* _CONSEGNA 1_:
Rispondi a queste domande sul testo dedicato al sistema maggioritario:
(a) In quale anno si decise, con la legge Mattarella, di abbandonare il sistema proporzionale?
(b) Quale percentuale di voti ottenne il centro democratico nel 1953?
(c) A quanto è fissata la soglia di sbarramento nel Rosatellum?

* _TESTO DA LEGGERE_:
++++++++
Il sistema maggioritario nelle elezioni politiche non ha centrato i due obiettivi che perseguiva: stabilità dei governi ed efficacia dell’attività del Parlamento. Il problema nasce dalla presenza di partiti in competizione dentro coalizioni di facciata.
Trent’anni di maggioritario
Il prossimo anno saranno trenta anni esatti di tentativi di sistema maggioritario nelle elezioni politiche in Italia. Per un lungo periodo, quasi cinquanta anni, tra il 1946 e il 1993, il nostro sistema elettorale per l’elezione dei rappresentanti parlamentari è stato improntato a un sostanziale modello proporzionale: tot voti, tot seggi. Solo nel 1953, con la legge Scelba, o “legge truffa” secondo l’espressione che fu usata nelle furiose polemiche dell’epoca, ci fu un tentativo di introdurre un forte premio di maggioranza alla coalizione che fosse riuscita a superare il 50 per cento dei voti. Ma quel meccanismo, che premiava la lista vincente col 65 per cento dei seggi, non scattò per un soffio. Il centro democratico (Dc e alleati) arrivò solo al 49,8 per cento e l’anno dopo la legge fu abrogata. Nel 1993, si decise, con la legge Mattarella, di abbandonare il sistema proporzionale a favore di un sistema misto, a turno unico, maggioritario per il 75 per cento dei seggi e proporzionale per il restante 25 per cento, con soglia di sbarramento del 4 per cento. Voleva essere l’inizio di una nuova era, un tentativo di passare dalla prima alla seconda Repubblica, motivato da due principali obiettivi: promuovere la “governabilità” e la stabilità dei governi, rendere più efficace l’attività legislativa del Parlamento. Il “Mattarellum” (come lo chiamò Giovanni Sartori, politologo di fama internazionale, che mise così il copyright su tutti i nickname delle leggi elettorali italiane) durò solo tre legislature, 1994, 1996, 2001. Seguì, nel 2005, il “Porcellum”, in vigore nelle elezioni del 2006, 2008 e 2013, e poi, dal 2017, il “Rosatellum”, utilizzato nelle ultime due tornate elettorali, 2018 e 2022. Dunque, ben tre tentativi di maggioritario, tutti diversi, a parte la caratteristica comune del turno unico. Il Porcellum, in analogia con la vecchia legge Scelba, era un proporzionale con premio di maggioranza per arrivare al 54 per cento dei seggi (ma con diversi profili di incostituzionalità, dichiarati dalla Corte nel 2014). Il Rosatellum, tuttora in vigore, assomiglia invece al Mattarellum, ma con mix invertito, poiché la componente maggioritaria si ferma al 37 per cento, contro il 63 per cento di proporzionale più una debole soglia di sbarramento al 3 per cento. Una prima bozza del Rosatellum, poi sensibilmente annacquata, prevedeva invece un mix 50-50 con soglia di sbarramento al 5 per cento.
++++++++
* _VOCI DI DATI_:
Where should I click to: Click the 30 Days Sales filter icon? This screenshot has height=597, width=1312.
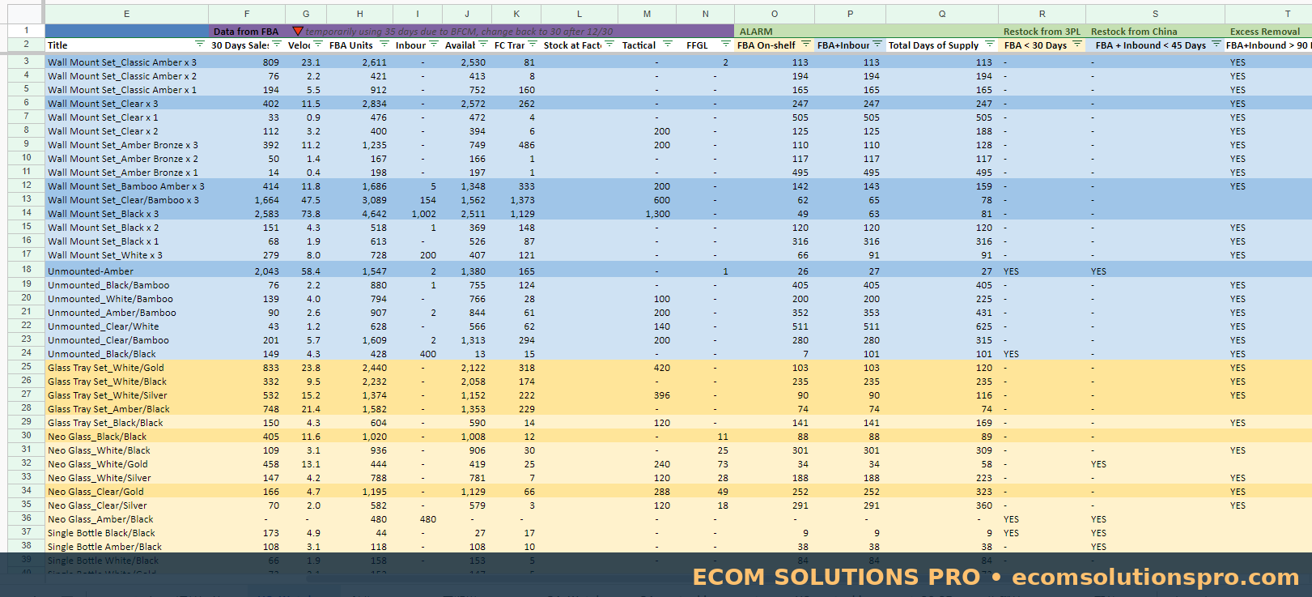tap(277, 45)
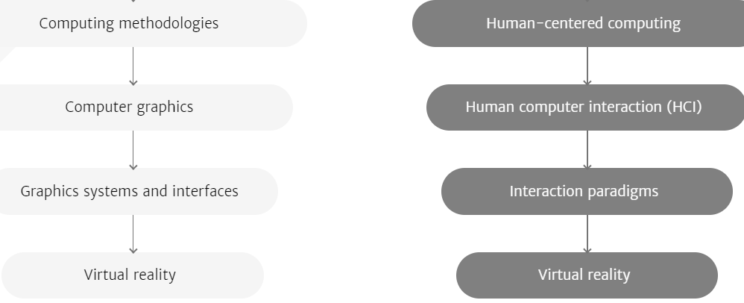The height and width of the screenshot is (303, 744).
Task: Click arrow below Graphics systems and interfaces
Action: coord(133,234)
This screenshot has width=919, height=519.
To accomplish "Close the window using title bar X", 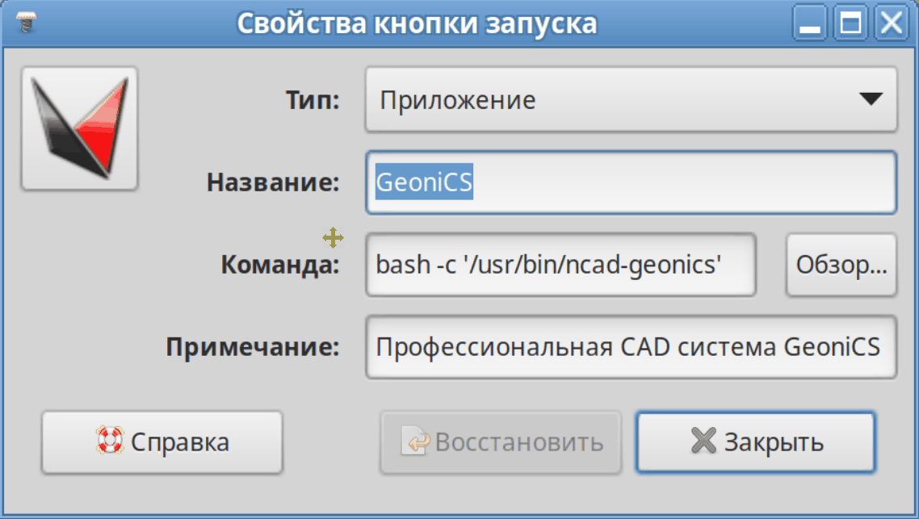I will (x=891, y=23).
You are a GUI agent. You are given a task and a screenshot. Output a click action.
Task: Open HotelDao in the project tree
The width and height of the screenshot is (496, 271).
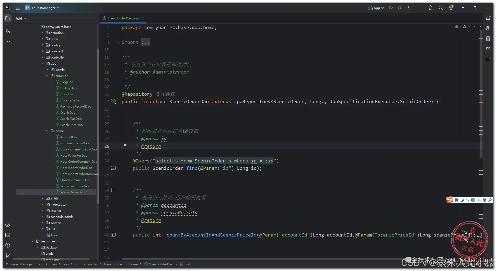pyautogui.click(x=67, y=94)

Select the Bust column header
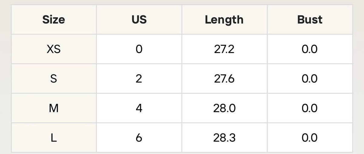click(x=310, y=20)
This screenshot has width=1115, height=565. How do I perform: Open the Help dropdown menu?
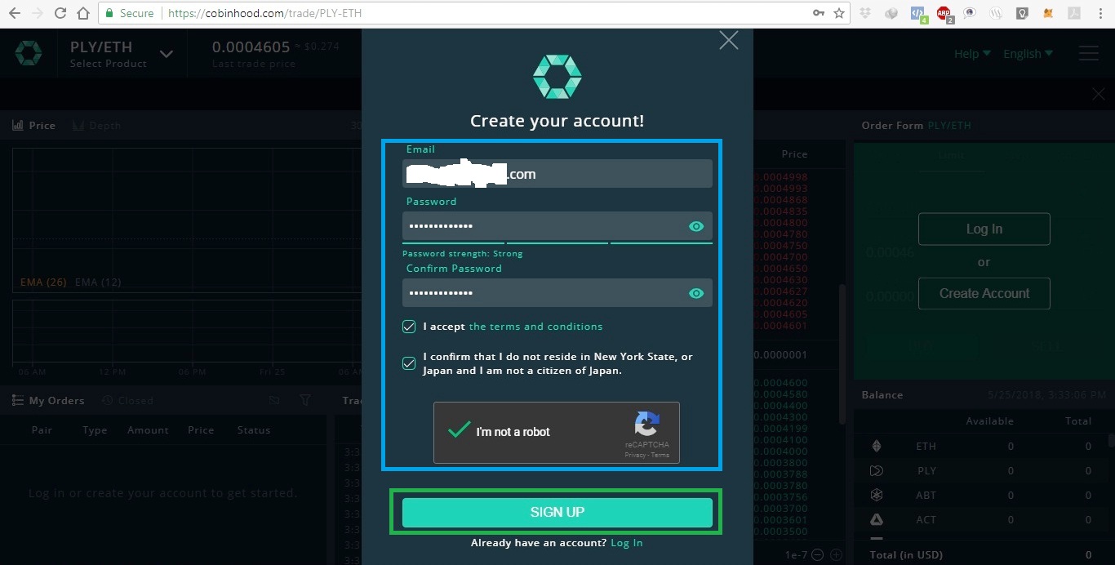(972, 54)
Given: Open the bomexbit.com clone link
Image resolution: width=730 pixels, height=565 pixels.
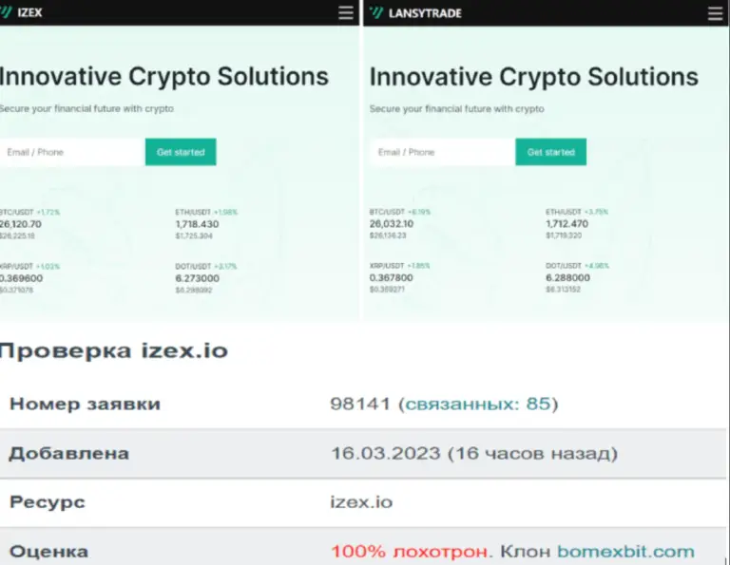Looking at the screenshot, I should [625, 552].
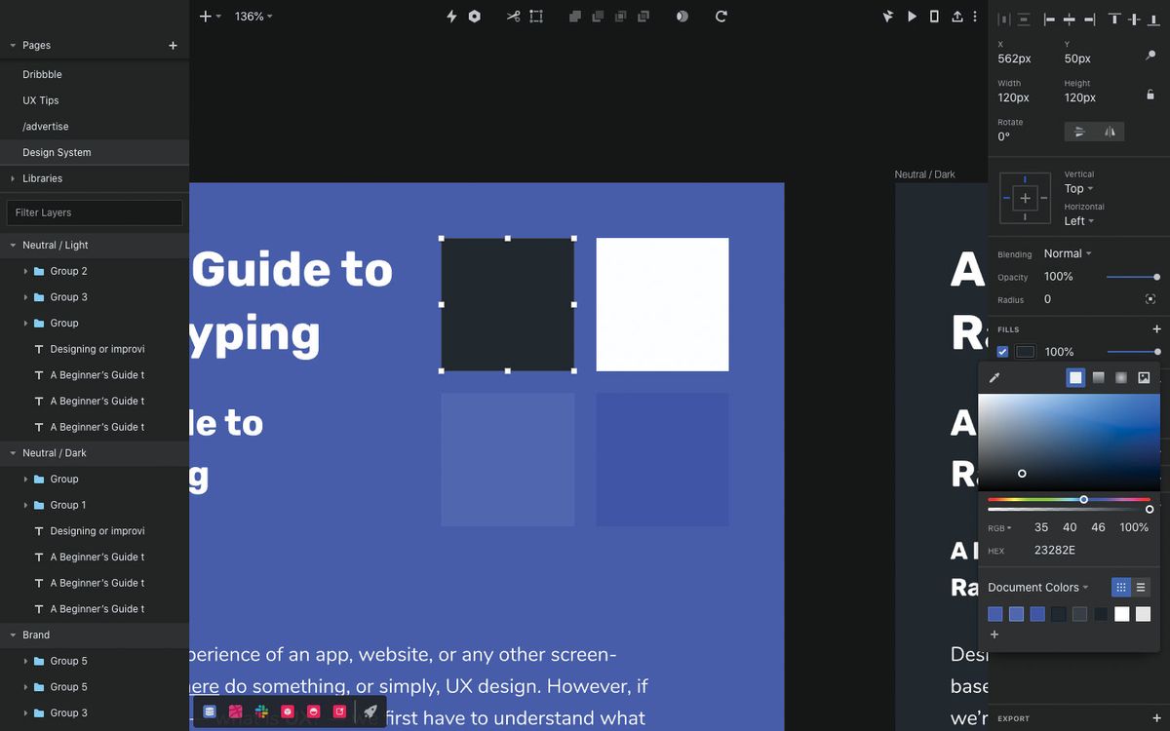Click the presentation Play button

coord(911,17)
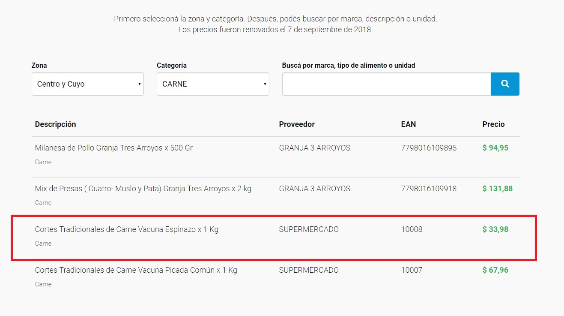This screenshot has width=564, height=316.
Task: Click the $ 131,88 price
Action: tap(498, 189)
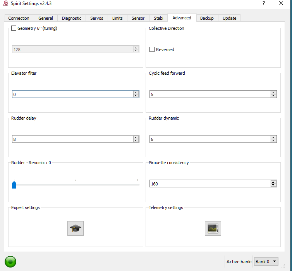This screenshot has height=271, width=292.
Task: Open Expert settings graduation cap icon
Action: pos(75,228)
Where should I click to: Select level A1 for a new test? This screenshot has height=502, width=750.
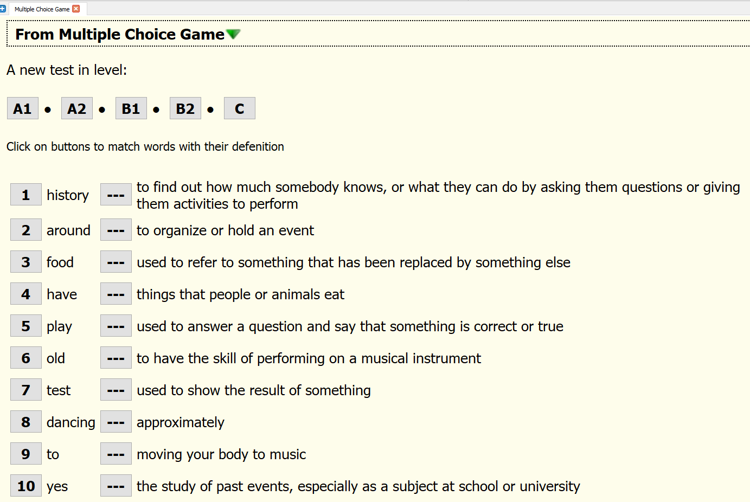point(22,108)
++++++++
* _CONSEGNA 2_: Trascrivi fedelmente le righe dei dati, cominciando da quella che contiene "Where should I click to: Select" e arrivando fino all'ultima riga. Lascia fuori le immagini.

* _SOLUZIONE 1_:
(a) Nel 1993.
(b) Il 49,8 per cento.
(c) Al 3 per cento.

* _SOLUZIONE 2_:
Where should I click to: Select level A1 for a new test? This screenshot has height=502, width=750.
point(22,108)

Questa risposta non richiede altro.